Cette réponse montre la volonté d’Isabelle d’établir des liens entre les différentes activités de la séquence. Toutefois, ceux-ci semblent boiteux dans la mesure où le texte semble plutôt servir ici de prétexte pour l’étude d’une notion grammaticale. D’ailleurs l’enseignante admet elle-même que les activités grammaticales réalisées ne permettent pas toujours aux élèves de mieux comprendre les textes étudiés.

4.2.2 Jade de Montmagny : représentations et pratiques déclarées

Nous avons, lors de l’entretien pré-expérimentation, cherché à connaitre les pratiques déclarées de Jade, ses représentations et sa conception de l’approche d’articulation.

Pour Jade, la lecture, l’écriture, la grammaire et l’oral sont les composantes de la discipline français. Elle considère que les compétences en lecture et en écriture sont les plus importantes de la discipline. Toutefois, elle reconnait que le travail grammatical est au cœur de la discipline, car il permet d’acquérir des outils permettant soit de mieux comprendre ce qu’on lit soit de mieux écrire. Quand on lui demande l’importance qu’elle accorde à chacune de ces composantes, Jade répond :

Difficile d’établir une hiérarchie parce que la lecture et l’écriture sont liées… Mais, je vous dirais, peut-être l’écriture en premier. Chaque jour, je travaille l’écriture à travers la dictée donnée. Et mes élèves ont aussi un moment de lecture chaque jour. Donc, je dirais pas mal les deux en premier.

Par contre, quand on lui demande de classer par ordre les composantes qu’elle travaille le plus, elle répond faire beaucoup de grammaire, puis des activités d’écriture et en troisième lieu des activités de lecture. On voit que, pour Jade, le travail grammatical est une porte d’entrée vers les activités d’écriture. D’ailleurs, elle considère que l’une des principales finalités de l’enseignement grammatical, c’est de rendre les élèves capables de préciser leur pensée et de réfléchir sur les textes. Toutefois, l’enseignante reconnait, avec son expérience, que cet enseignement grammatical peine à atteindre ces finalités-là. Elle soutient que cela est dû au fait que les élèves retiennent peu ce qu’ils apprennent. Pour les aider, elle reconnait enseigner les notions sous une forme spiralaire, mais constate que le transfert des connaissances ne se fait pas, surtout pour les élèves réputés plus faibles. Nous avons ensuite voulu savoir si Jade faisait des liens entre les différentes composantes :

Parfois oui, mais pas toujours. Par exemple, en analysant un texte, je peux relever des mots et demander aux élèves la signification de ceux-ci ou leur demander de faire des remarques sur l’accord ou l’orthographe. Par exemple, si je prends le groupe nominal aucuns frais, je peux demander aux élèves d’en justifier l’accord. Donc je vais faire de petites interventions comme ça. C’est à peu près ça.
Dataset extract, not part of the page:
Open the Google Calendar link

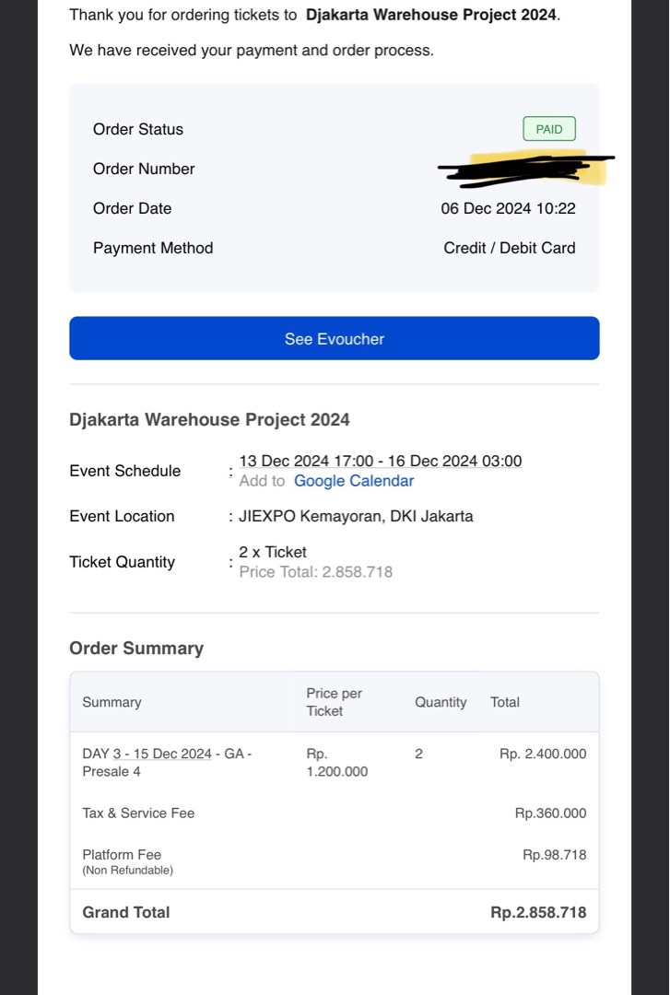tap(354, 481)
Ici, Jade essaie de faire des liens, mais il apparait clairement qu’il ne s’agit pas d’articulation. Ces analyses ponctuelles qu’elle fait ne sont pas de nature à favoriser une meilleure compréhension des textes. Elles semblent plutôt dirigées vers la compréhension décontextualisée de faits de langue. Comme les instructions officielles promeuvent cette articulation, nous avons voulu savoir dans quelle mesure cette enseignante les exploite.
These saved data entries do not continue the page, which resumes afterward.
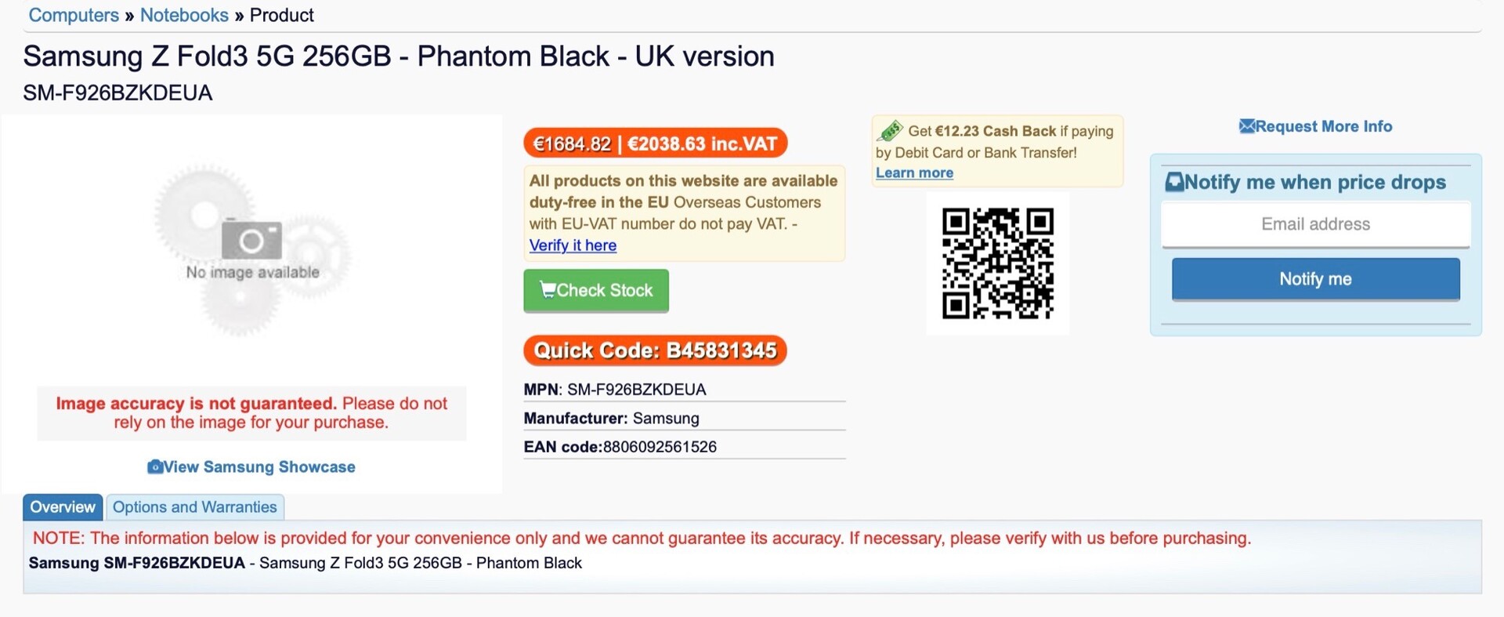1504x617 pixels.
Task: Go to Notebooks breadcrumb link
Action: [184, 15]
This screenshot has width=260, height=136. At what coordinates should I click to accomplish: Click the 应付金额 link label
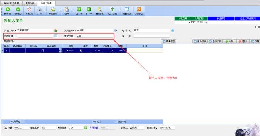pos(94,128)
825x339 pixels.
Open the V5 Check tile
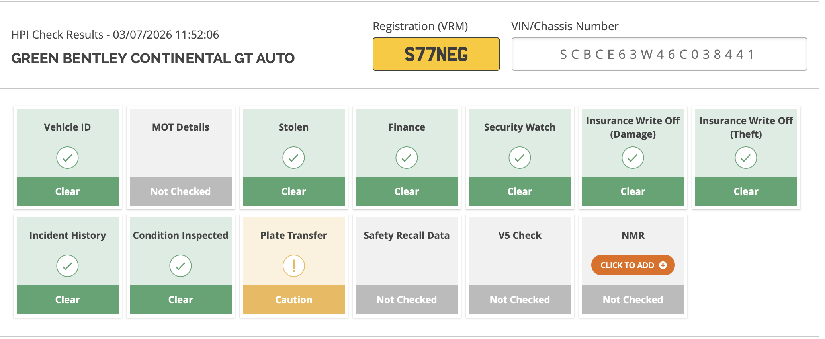(x=520, y=266)
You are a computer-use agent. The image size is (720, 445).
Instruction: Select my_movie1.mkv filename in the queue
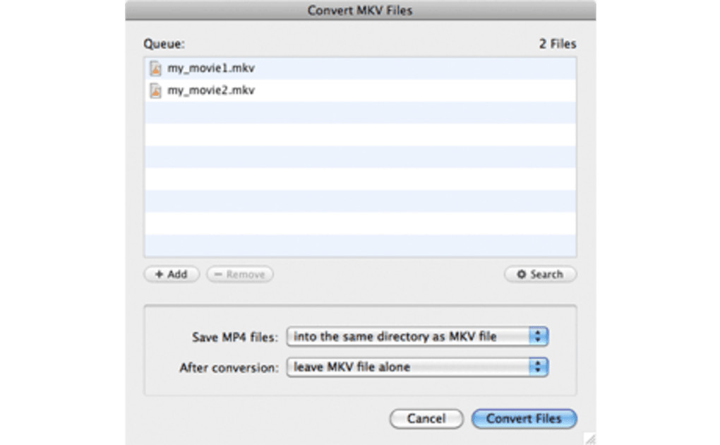click(x=210, y=69)
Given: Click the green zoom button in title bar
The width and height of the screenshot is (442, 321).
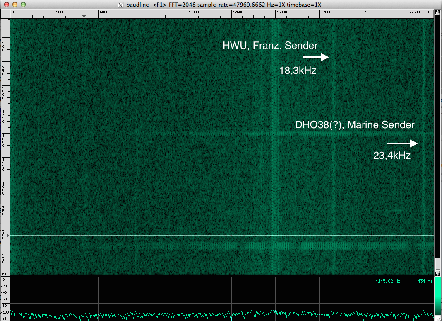Looking at the screenshot, I should click(x=23, y=5).
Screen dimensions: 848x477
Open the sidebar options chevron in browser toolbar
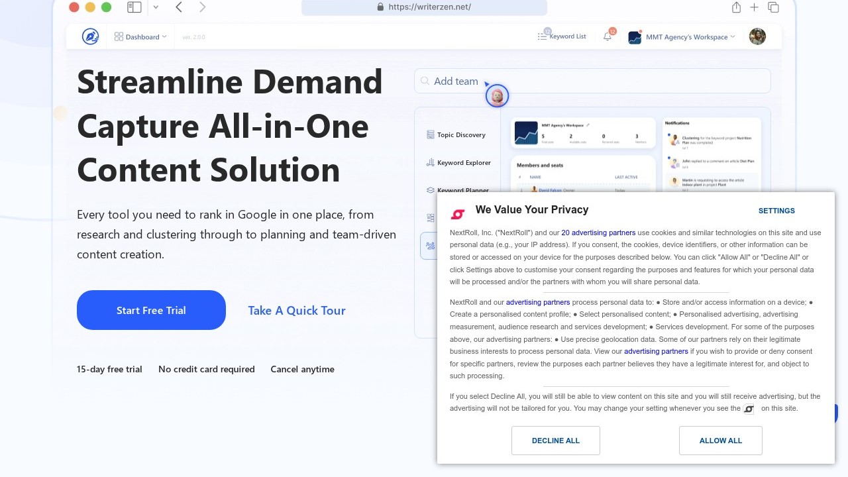156,7
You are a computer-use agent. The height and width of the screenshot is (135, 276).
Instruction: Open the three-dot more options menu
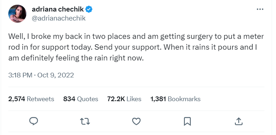(260, 9)
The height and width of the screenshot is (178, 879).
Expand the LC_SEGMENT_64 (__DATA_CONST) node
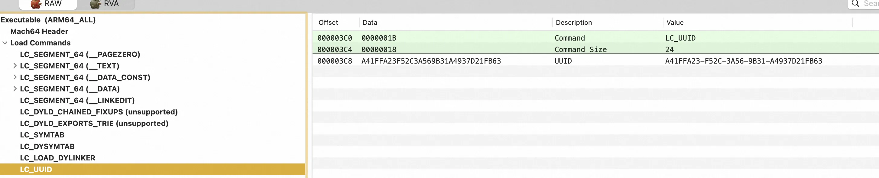tap(15, 77)
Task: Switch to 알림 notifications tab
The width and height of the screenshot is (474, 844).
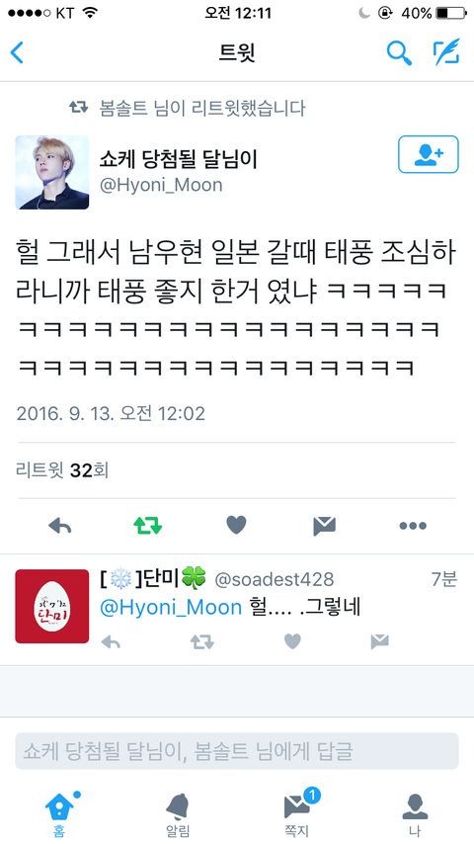Action: pos(178,814)
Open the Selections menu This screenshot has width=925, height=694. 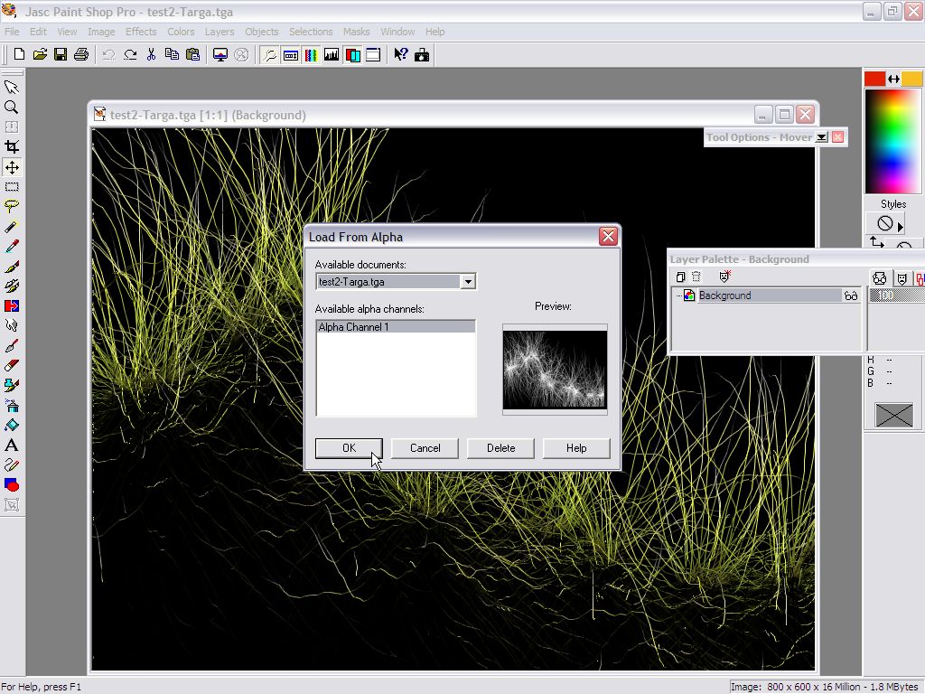(x=311, y=32)
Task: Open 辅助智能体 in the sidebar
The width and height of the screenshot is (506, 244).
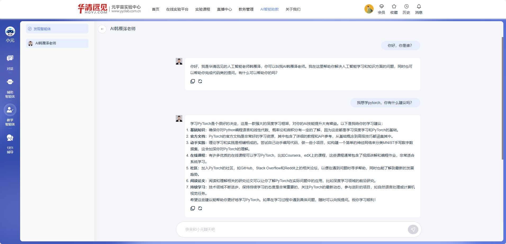Action: [10, 88]
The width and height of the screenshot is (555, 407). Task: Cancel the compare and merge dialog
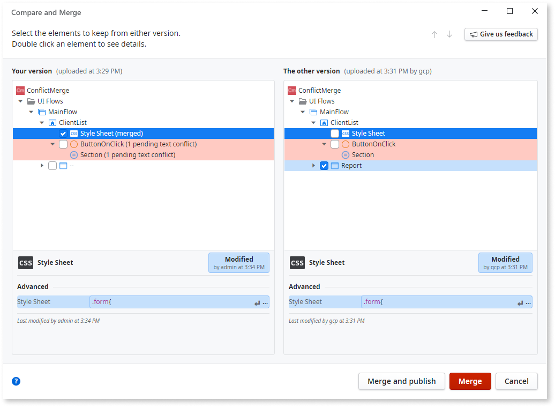point(516,381)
Pour elle, « le programme du MELS est très flou et ne propose rien ». Toutefois, elle reconnait que « la progression des apprentissages est beaucoup mieux structurée, même si elle ne propose pas de pistes visant à accompagner les enseignants pour mieux articuler ». Elle admet qu’elle doit établir seule des liens, ce qui explique que cela ne se fasse pas toujours.